Please give all of the data again, character for character, and drop the pictures.

________________________

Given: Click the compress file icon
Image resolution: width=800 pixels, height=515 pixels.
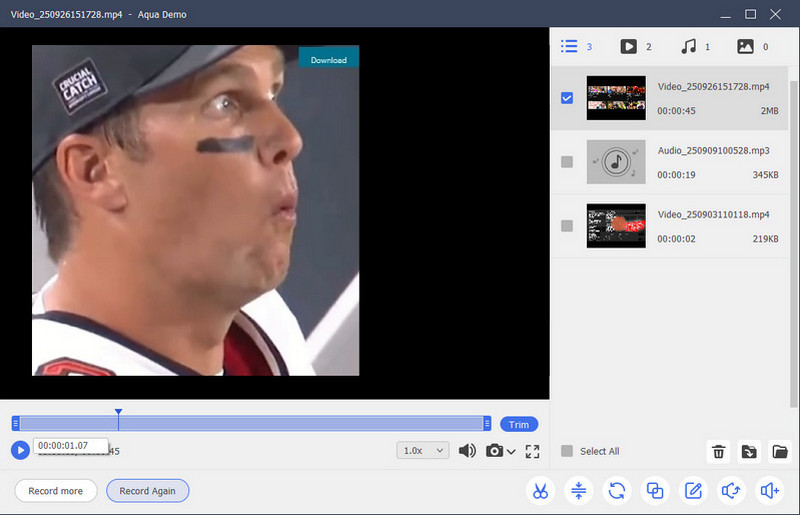Looking at the screenshot, I should click(579, 491).
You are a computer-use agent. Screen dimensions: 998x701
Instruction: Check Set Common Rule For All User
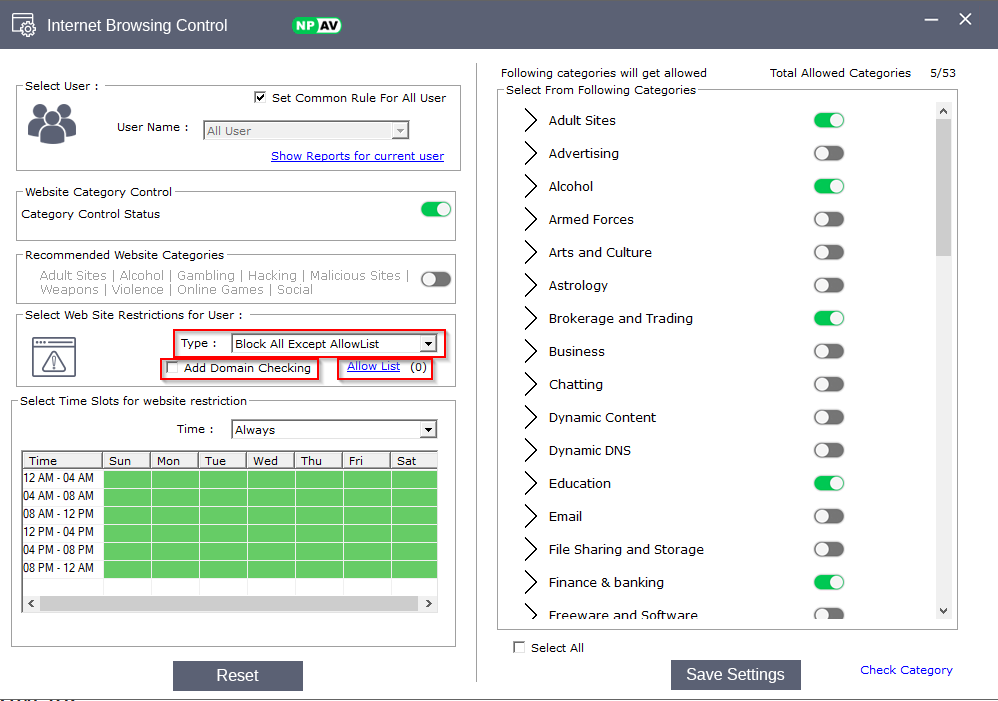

________________________

Solution:
Given: Click the compress file icon
Image resolution: width=800 pixels, height=515 pixels.
Looking at the screenshot, I should click(579, 491).
You are a computer-use agent. Screen dimensions: 998x701
Instruction: Check Set Common Rule For All User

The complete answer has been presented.